Воскресение Маяковского - Страница 42
И, конечно, все это переплетается, так что не найти ни концов ни начал, с неудачами в литературной работе. За год после возвращения из Парижа он написал с десяток проходных стихов и одну неудачную пьесу. Пьеса неудачная, ему это ясно, в разговоре с немногими оставшимися доброжелателями он это с горечью признает. В ней есть два-три живых персонажа, несколько ярких и даже блестящих острот, но все это тонет в общей ходульности текста, в стерильной пустоте положительных образов и главное — в отсутствии драматургии. Месяцы вынужденной, тяжкой работы, когда он сам сажал себя под арест, задавал себе уроки на каждый день или просил об этом Полонскую, — вся эта каторга была напрасной. И сейчас же самофиксация, ранг: не вышел из него ни Мольер, ни хотя бы Эрдман, которому он мучительно (и справедливо) завидует.
Никогда еще отсутствие в нем духовной основы не проявляло себя так вещественно и страшно, как в этот последний год. Возможности комбинаторики давно исчерпаны, механический-геометрический Эвклидов мир приходит в упадок, выскребывается до дна, иссякает необратимо.
«Исписался!»
Он остро реагирует на каждый выпад, на каждый слушок. Он ругается, объясняет, оправдывается. И единственная его несомненная удача — «Во весь голос» — несмотря на вернувшуюся было энергию и прежнее виртуозное мастерство, звучит как заявление в высшие органы, как развернутое самооправдание.
В этих условиях вступление в РАПП нельзя рассматривать как случайность. В декабре 29-го года «Правда» публикует директивную статью, где содержатся уже все основные принципы будущей унификации литературного процесса. Дальнейшее обострение классовой борьбы, необходимость консолидации и так далее. Почти сразу после этого мудрый Брик начинает сближение с Авербахом. Маяковский сначала сопротивляется, но потом, по-видимому, соглашается, что из всех «перевалов», «рефов» и «кузниц» РАПП — единственная литературная группа, пользующаяся доверием власти и пригодная для того, чтобы стать основой союза писателей. Сам Брик поначалу, как всегда, остается в тени и выталкивает на манеж Маяковского. Что-то будет? Их совместный с Лилей отъезд в Лондон (опять — ровно на два месяца!) — это не только заслуженный отдых от почти непрерывных истерик друга, но и, видимо, способ выждать и оценить обстановку.
В эти дни как раз открывается конференция Маппа, и Маяковский выступает на каждом заседании, громит аполитичное искусство.

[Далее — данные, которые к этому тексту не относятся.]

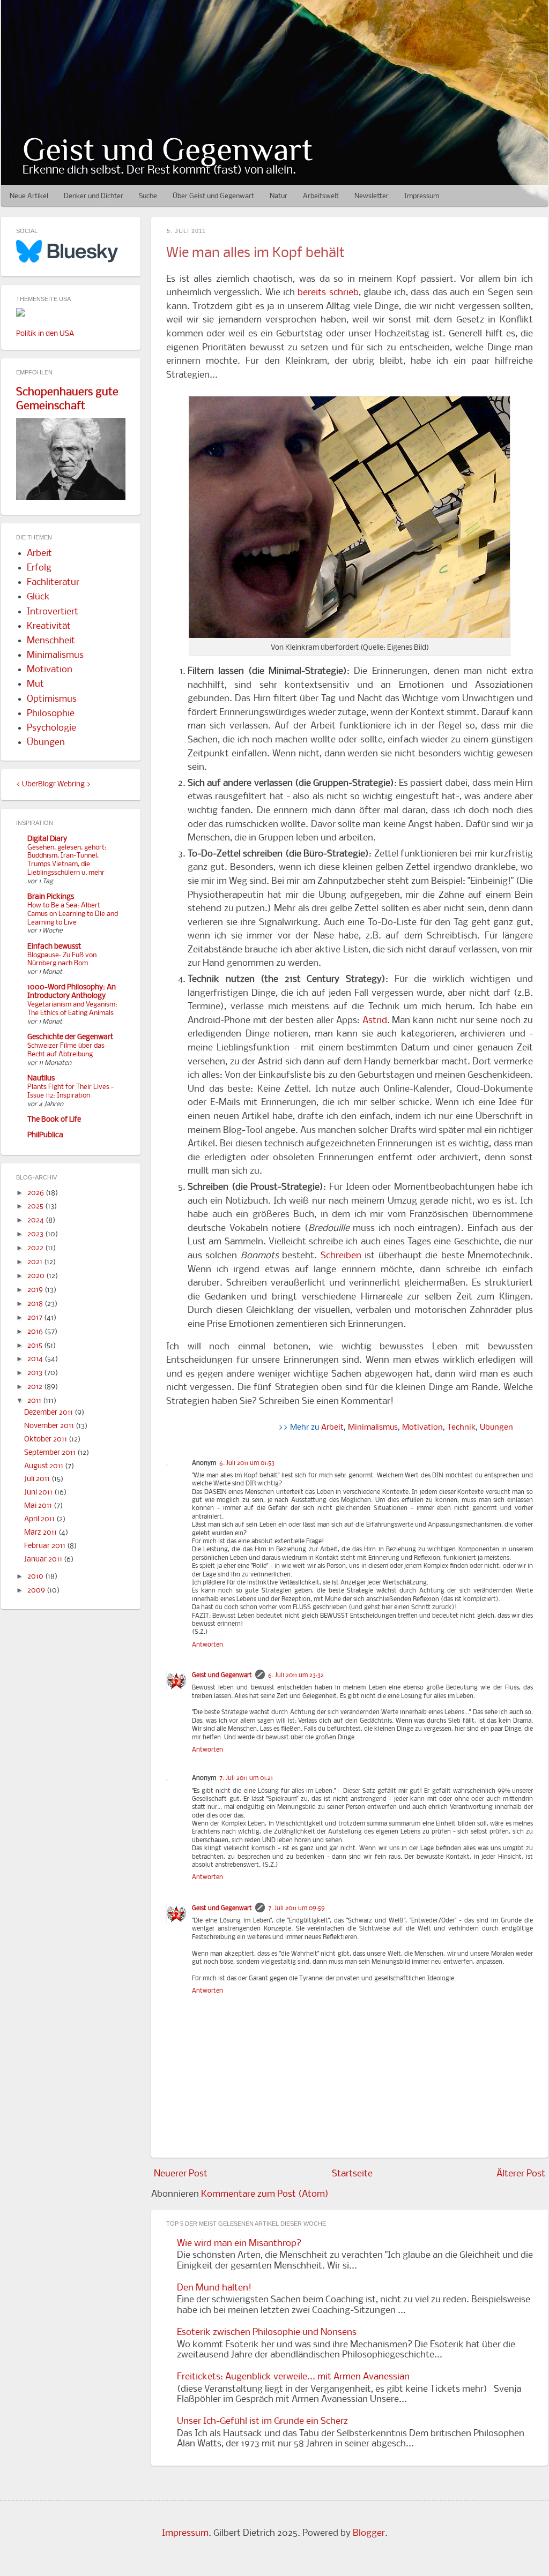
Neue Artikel (29, 196)
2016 (35, 1332)
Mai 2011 (39, 1506)
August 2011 (44, 1466)
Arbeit (332, 1427)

Он предельно, в меру оставшихся сил, стремится соответствовать всей атмосфере. Он ссылается на слова товарища Молотова, он повторяет фигуры обвинительных заключений, он направляет весь полемический пыл на то, чтобы решительно соглашаться, он жует в точности ту же жвачку, что и все остальные, даже в слове, даже в построении фразы не позволяя себе никаких маяковских штучек.
А в цирке репетируют водяную феерию по его сценарию, где кулак, иллюстрируя бухаринскую ересь, норовит мирно врасти в социализм, но тонет в бурных водах пятилетки…
Но рапповцы принимают его сдержанно, а феерию ругают на худполитсовете за недостаток положительных героев (в цирке!).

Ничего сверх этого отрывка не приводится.